Ketika seorang laki-laki datang meminang, ada beberapa hal yang perlu dipertimbangkan oleh seorang ayah.



Memperhatikan Agama

Pernah, ada orang bertanya kepada Al-Hasan r.a. mengenai calon suami putrinya. Kemudian Al-Hasan r.a. menjawab, “Kamu harus memilih calon suami (putrimu) yang taat beragama. Sebab, jika dia mencintai putrimu, dia akan memuliakannya. Dan jika dia kurang menyukai (memarahinya), dia tidak akan menghinakannya.”

Dalam sebuah hadis yang sangat terkenal, Rasulullah bersabda:
“Jika datang kepada kalian (hai calon mertua) orang yang kalian sukai (ketaatan) agamanya dan akhlaknya, maka nikahkanlah dia (dengan putrimu). Sebab, jika kamu sekalian tidak melakukannya, akan lahir fitnah (bencana) dan akan berkembang kehancuran yang besar di muka bumi.”

Kemudian ada yang bertanya,

“Wahai Rasulullah, bagaimana jika orang (pemuda) itu mempunyai (cacat atau kekurangan-kekurangan)?”

Maka, Rasulullah Saw. menjawab, (mengulangnya tiga kali)

“Jika datang kepada kalian orang yang bagus agama dan akhlaknya, maka nikahkanlah dia (dengan putrimu)! (HR Imam Tirmidzi dari Abu Hatim Al- Mazni).

Pada hadis ini --sampai-sampai Rasulullah Saw. mengulang jawaban tiga kali-- seorang ayah diperingatkan agar memperhatikan orang yang beragama dan berakhlak bagus. Akhlak yang bagus adalah sebagian tanda-tanda bagusnya agama seseorang. Tanda  ini  lebih  kuat  daripada  tanda  lainnya,  misal  pengetahuan  agama  dan lingkungan. Dua  hal  yang  disebut  terakhir  ini  menjadi pertimbangan pendukung mengenai agama dan akhlak orang yang berniat menjadi suami putri Anda.

Seorang ayah bisa mencari pengetahuan mengenai laki-laki yang meminang anak gadisnya dengan seksama sebelum mengambil keputusan. Antara lain, ia dapat menanyai orang yang dekat dengan calon menantunya. Ia juga bisa menanyakan kepada orang-orang yang dapat dipercaya (tsiqah).

Sebelum membicarakan masalah lain, marilah kita renungkan peringatan Rasulullah Saw. Beliau bersabda, “Barangsiapa yang menikahkan (putrinya) karena silau akan kekayaan laki-laki itu meskipun buruk agama dan akhlaknya, maka tidak pernah pernikahan itu akan dibarakahi-Nya.”

Daftar Tugas =
[1] Salin bagian kutipan teks tentang memilih calon suami, dimulai dengan "Maka, Rasulullah Saw." dan berlanjut sampai "Hatim Al- Mazni).".
[2] Tentukan apakah setiap pernyataan berikut sesuai dengan kutipan teks, lalu jawab ya atau tidak dan sertakan kata-kata penentunya dari kutipan teks. (a) Al-Hasan r.a. menyarankan agar dipilih calon suami yang kaya. (b) Rasulullah Saw. mengulang jawabannya tiga kali. (c) Seorang ayah dapat bertanya kepada orang yang dekat dengan calon menantunya.
[3] Ringkaslah kutipan teks dalam dua kalimat.

Cuplikan Data =
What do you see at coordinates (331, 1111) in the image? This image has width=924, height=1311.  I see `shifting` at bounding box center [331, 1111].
--
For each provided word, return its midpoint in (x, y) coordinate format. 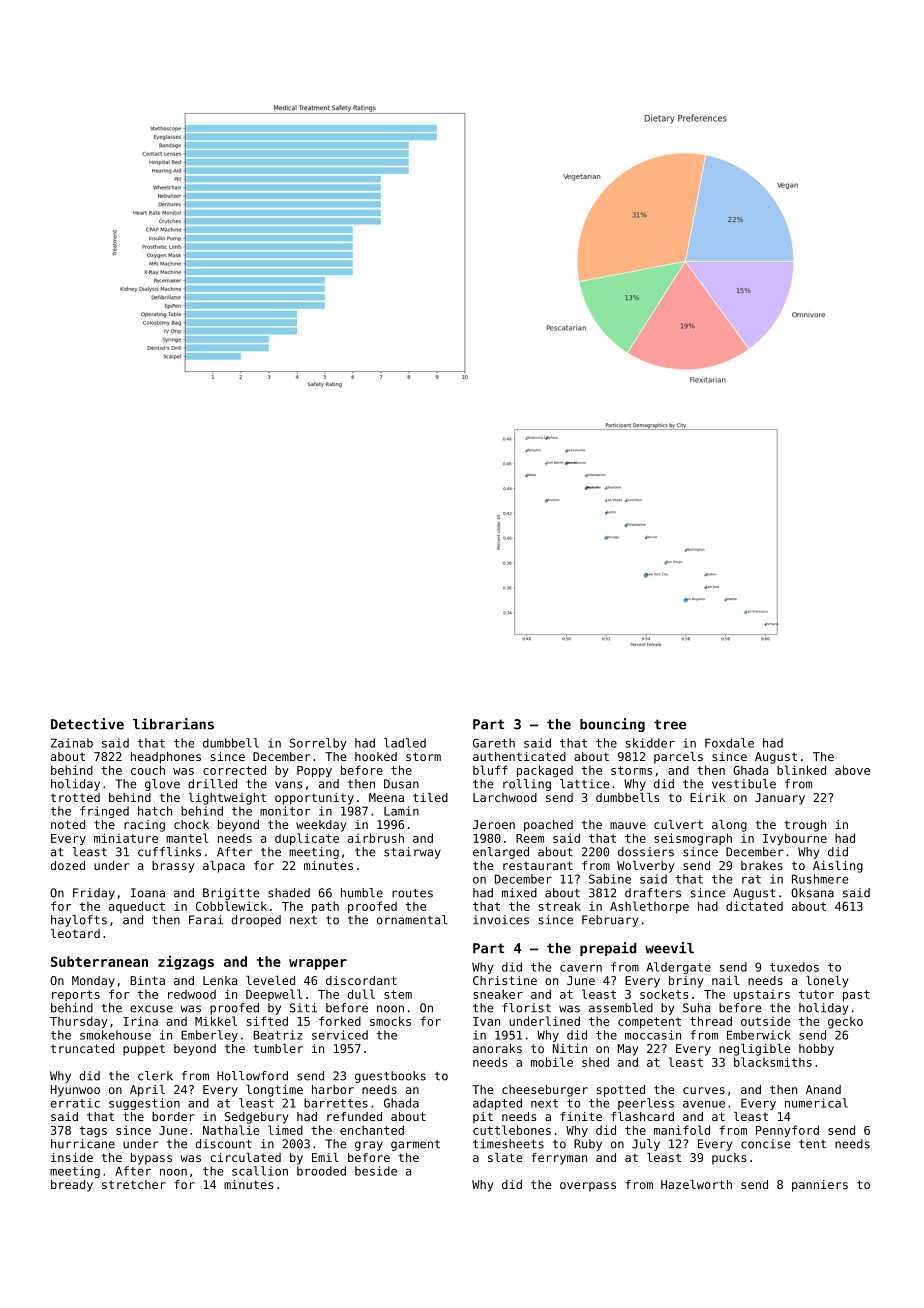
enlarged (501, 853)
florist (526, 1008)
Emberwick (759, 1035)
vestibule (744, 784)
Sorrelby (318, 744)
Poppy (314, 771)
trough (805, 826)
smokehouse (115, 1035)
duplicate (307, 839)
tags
* * *
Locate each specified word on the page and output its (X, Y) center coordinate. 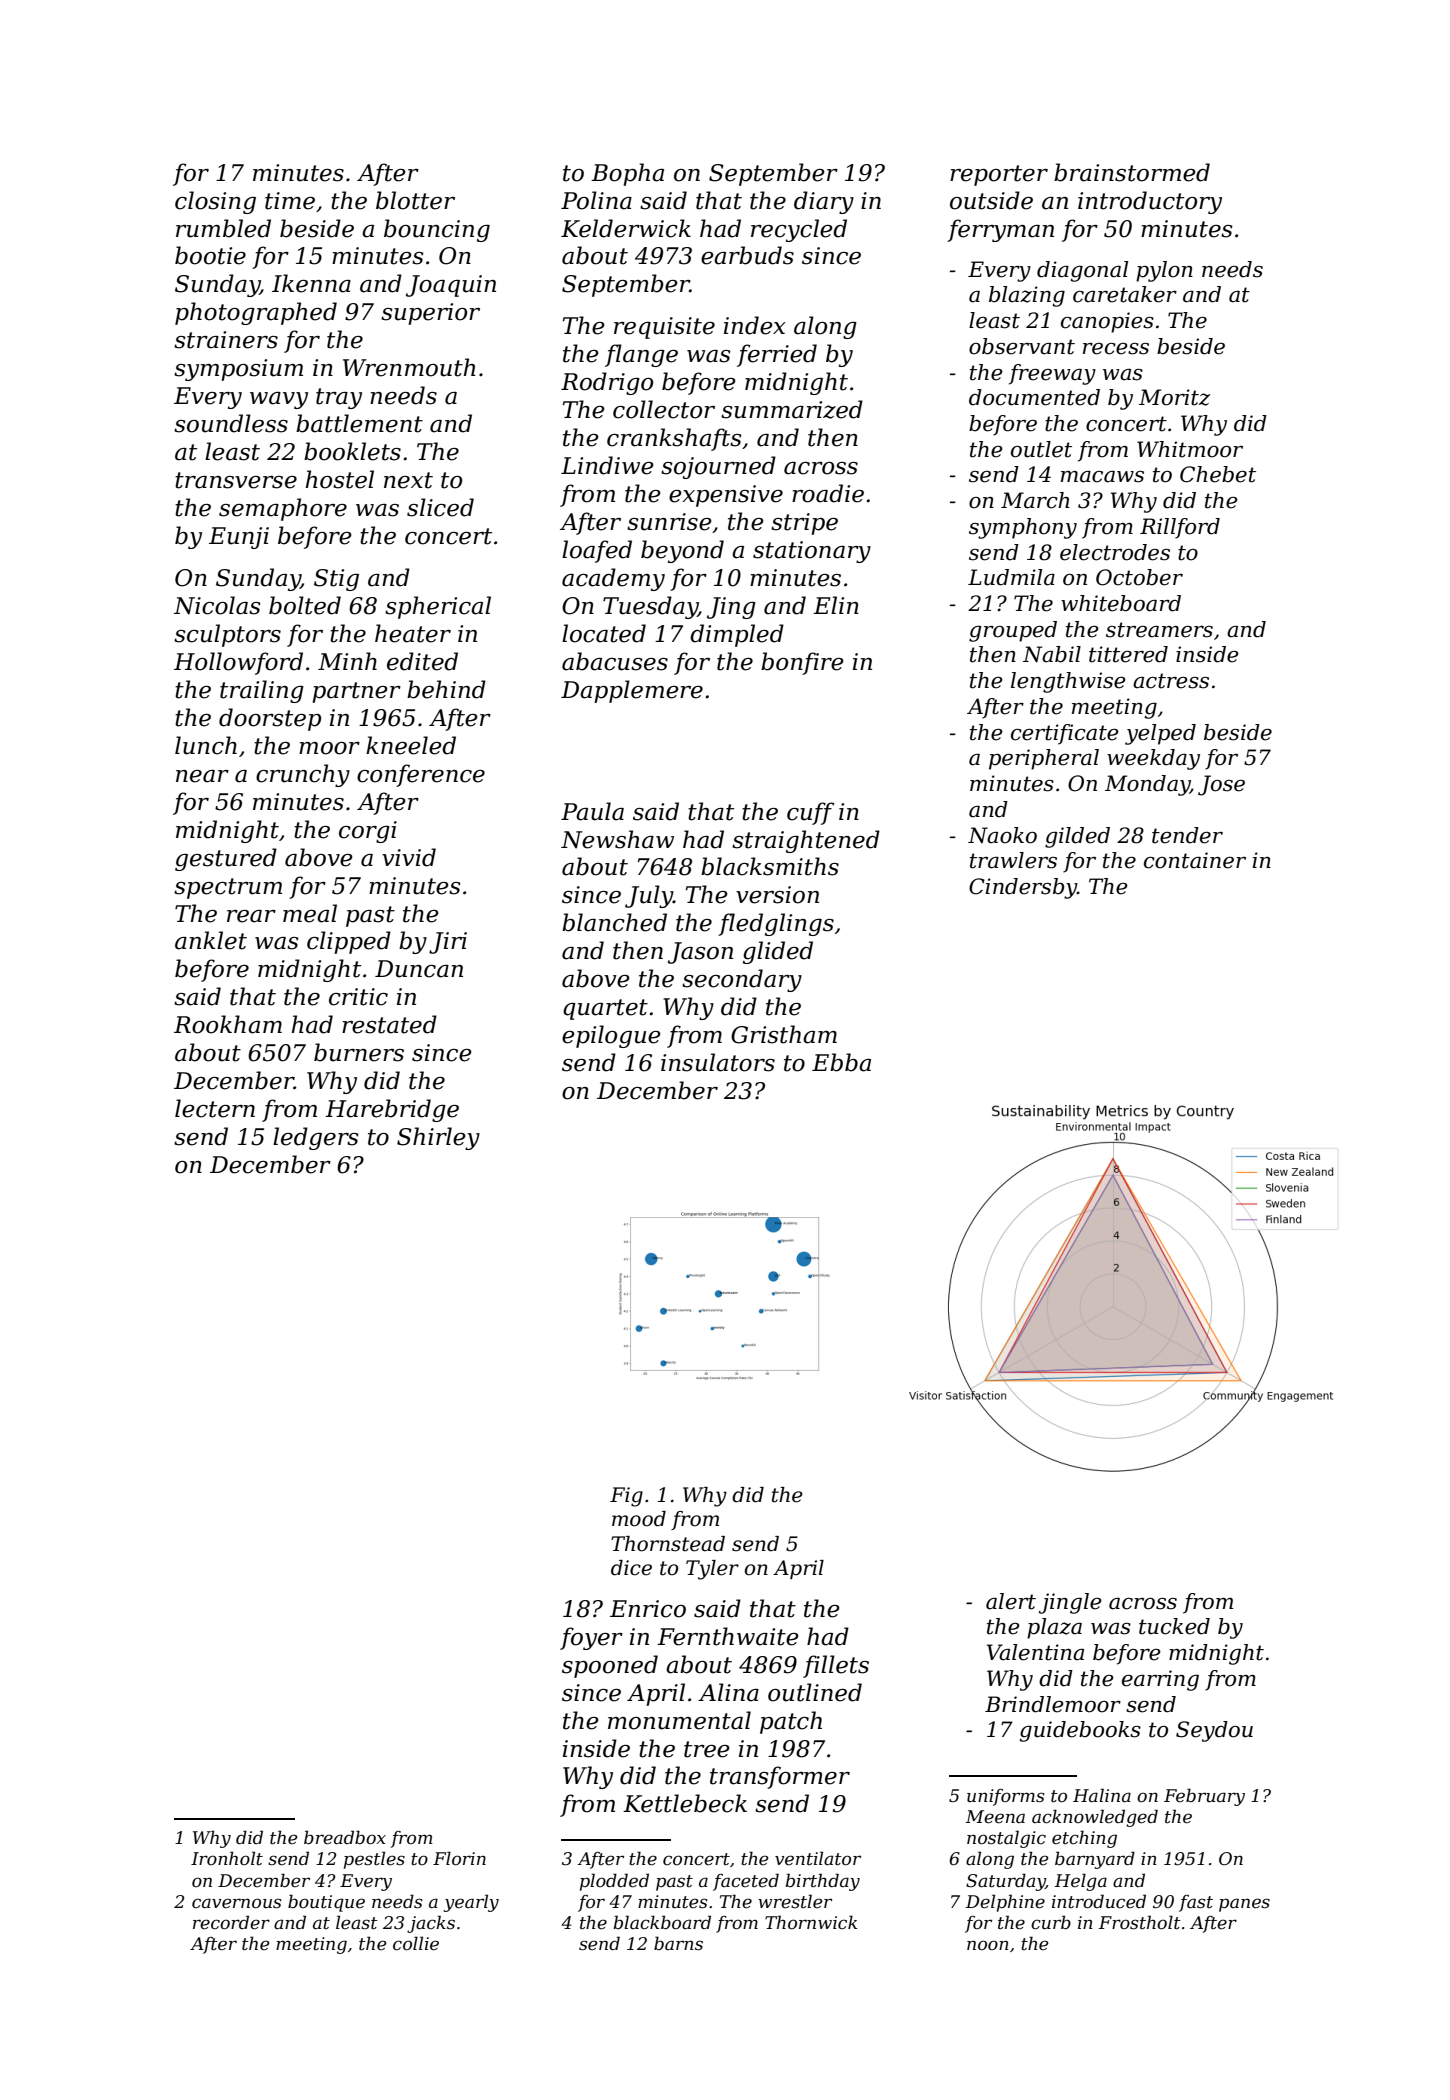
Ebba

Jawaban Setiap Tugas =
[1]
Maka, Rasulullah Saw. menjawab, (mengulangnya tiga kali)

“Jika datang kepada kalian orang yang bagus agama dan akhlaknya, maka nikahkanlah dia (dengan putrimu)! (HR Imam Tirmidzi dari Abu Hatim Al- Mazni).

[2]
(a) Tidak: "Kamu harus memilih calon suami (putrimu) yang taat beragama."
(b) Ya: "mengulangnya tiga kali"
(c) Ya: "ia dapat menanyai orang yang dekat dengan calon menantunya"

[3] Seorang ayah yang putrinya dipinang perlu memperhatikan agama dan akhlak calon suami, sebagaimana dinasihatkan Al-Hasan r.a. dan ditegaskan oleh Rasulullah Saw. dalam hadis yang jawabannya diulang tiga kali. Ayah dapat mencari keterangan tentang peminang dari orang yang dekat dengannya dan dari orang yang dapat dipercaya, dan ia diingatkan bahwa pernikahan karena silau akan kekayaan laki-laki yang buruk agama dan akhlaknya tidak akan dibarakahi.